# start of Reading text
In essence, therefore, a tree is described by a collection of nodes with (h,w coordinates), associated labels, a root node, and inter-node edges. Omitting the meaningless w, we can represent this in Newick (Lisp-like) or NeXML (XML) formats without loss of essential information other than elements of visual style.

Legal Aspects

The re-use of data from the scientific literature is potentially a major ‘good’, and many policy makers are pushing for liberalisation of access to - and re-use of - published science. 'Text and Data Mining' (or as we prefer, 'Content Mining') is now actively promoted for reform, especially in Europe. Unfortunately electronic documents are formally covered by copyright, which acts as a major barrier to re-use for legally-aware scientists. We also suspect that many scientists knowingly and routinely infringe copyright:

“I hardly know any scientists who don’t violate copyright laws. We just fly below the radar and hope that the publishers don’t notice.” -- Anonymous scientist quoted in Van Noorden (2014).

We (RM and PMR), have been involved in the proposed European copyright reform and note:

Copyright is absolute and complex. Almost all documents that we have mined are copyrighted, and it is usually unclear what rights the researcher has and what risks they undertake. It is also jurisdiction-dependent and a work may fall under more than one jurisdiction.
# end of Reading text
# start of Records
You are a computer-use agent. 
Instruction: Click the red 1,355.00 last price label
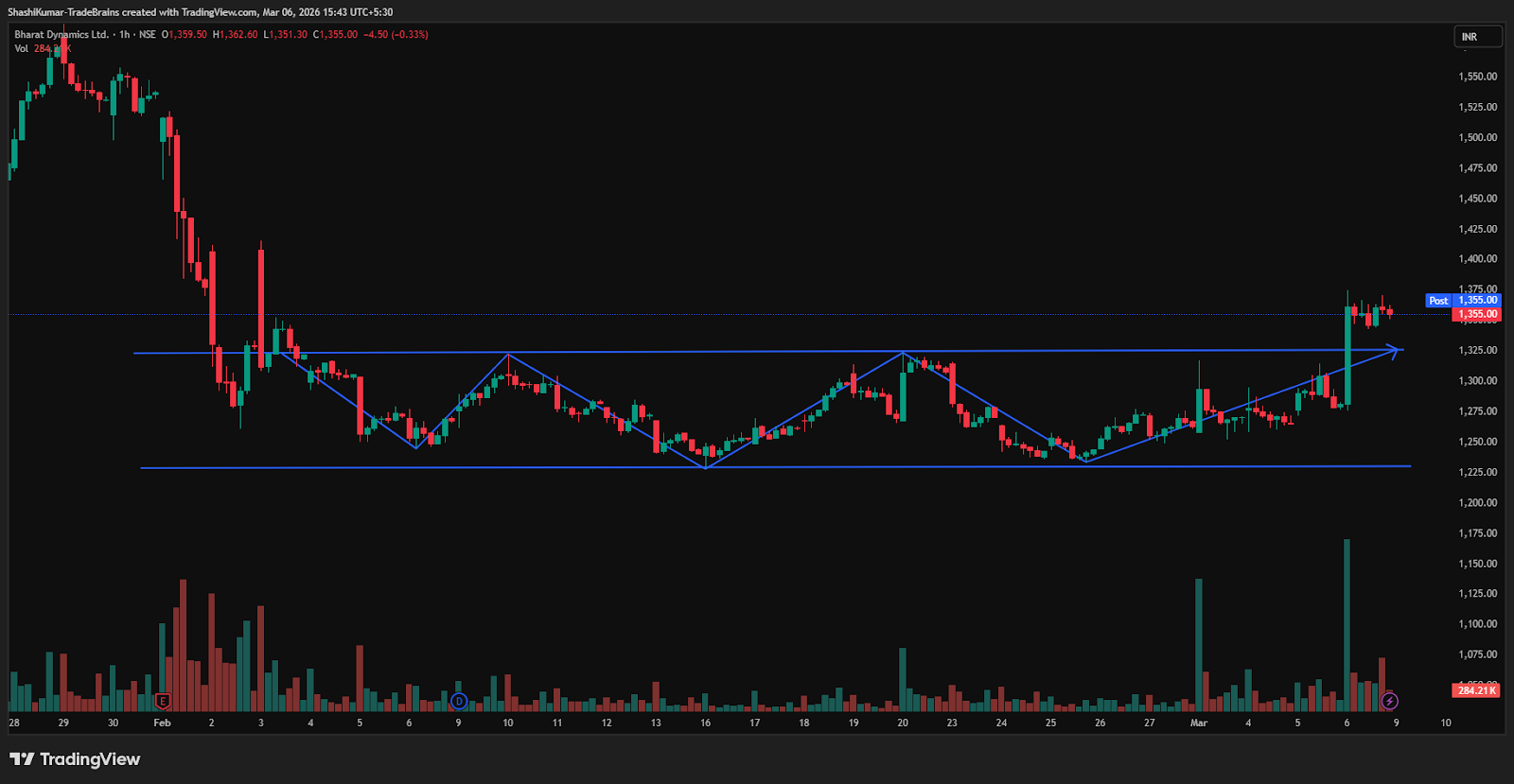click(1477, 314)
# end of Records
# start of Records
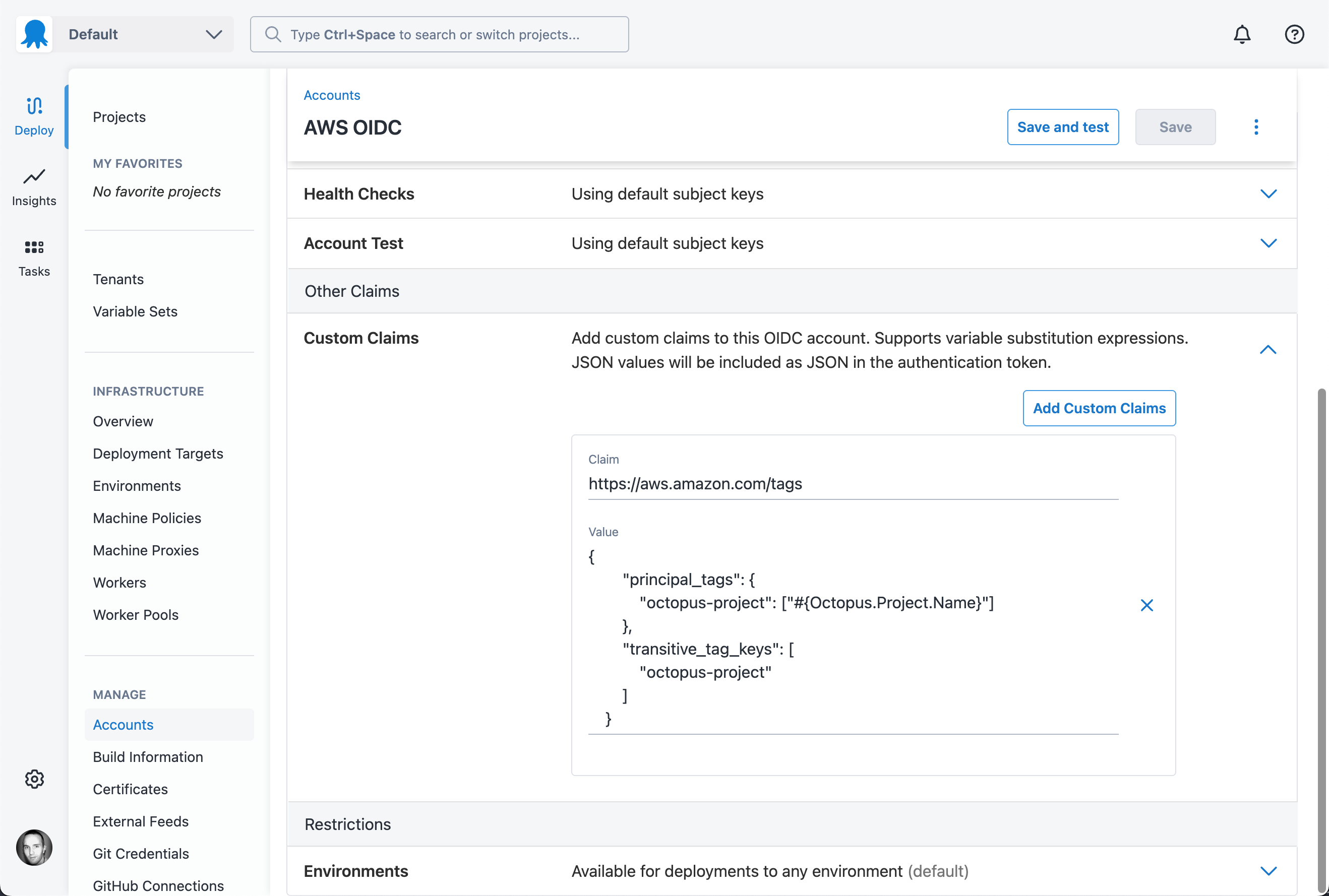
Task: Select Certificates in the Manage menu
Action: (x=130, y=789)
# end of Records
# start of Records
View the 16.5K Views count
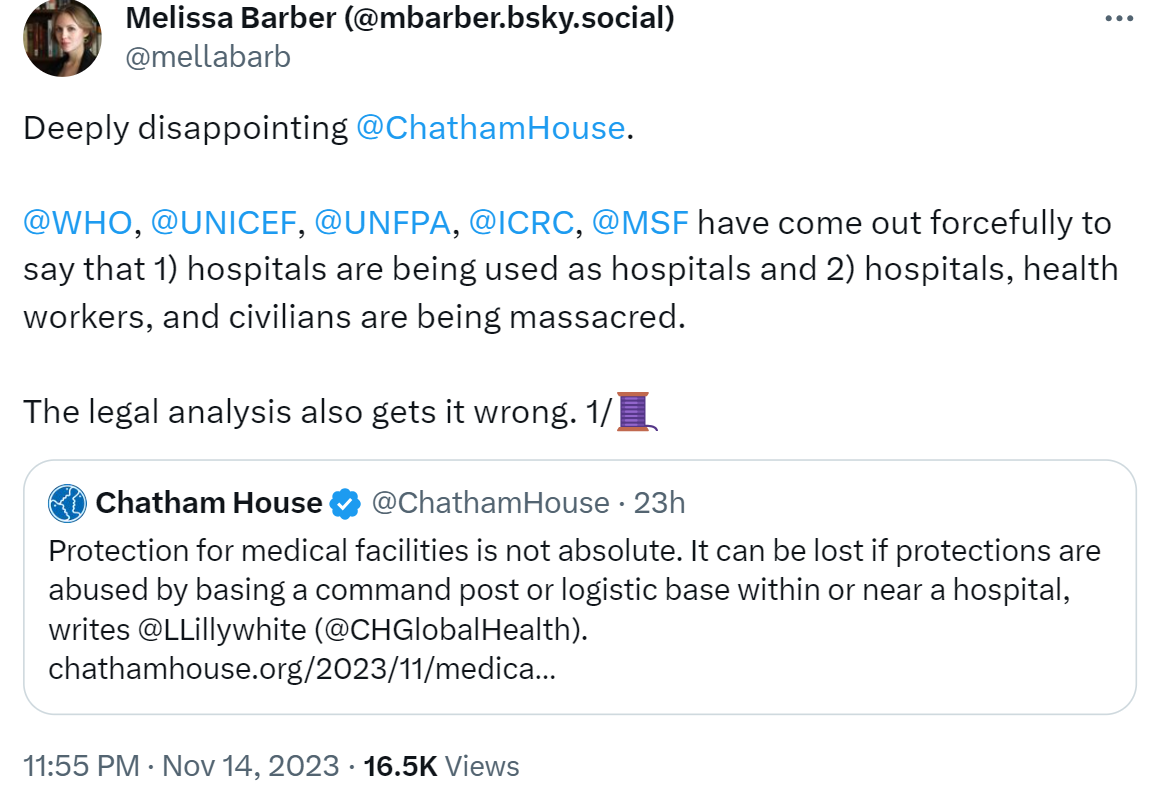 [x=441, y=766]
# end of Records
*Stated exercise A*.
In the text on mining published science, why can a tree be written in Newick or NeXML formats without losing essential information?
*Stated exercise B*.
According to the text on mining published science, what things make up the description of a tree? List them all.
The items are separate material.

*Exercise answer A*.
A tree comes down to nodes with h,w coordinates, their labels, a root node, and the edges between nodes. The w coordinate is meaningless, so it can be left out, and the only thing lost is some elements of visual style.

*Exercise answer B*.
- A collection of nodes with h,w coordinates
- Associated labels
- A root node
- Inter-node edges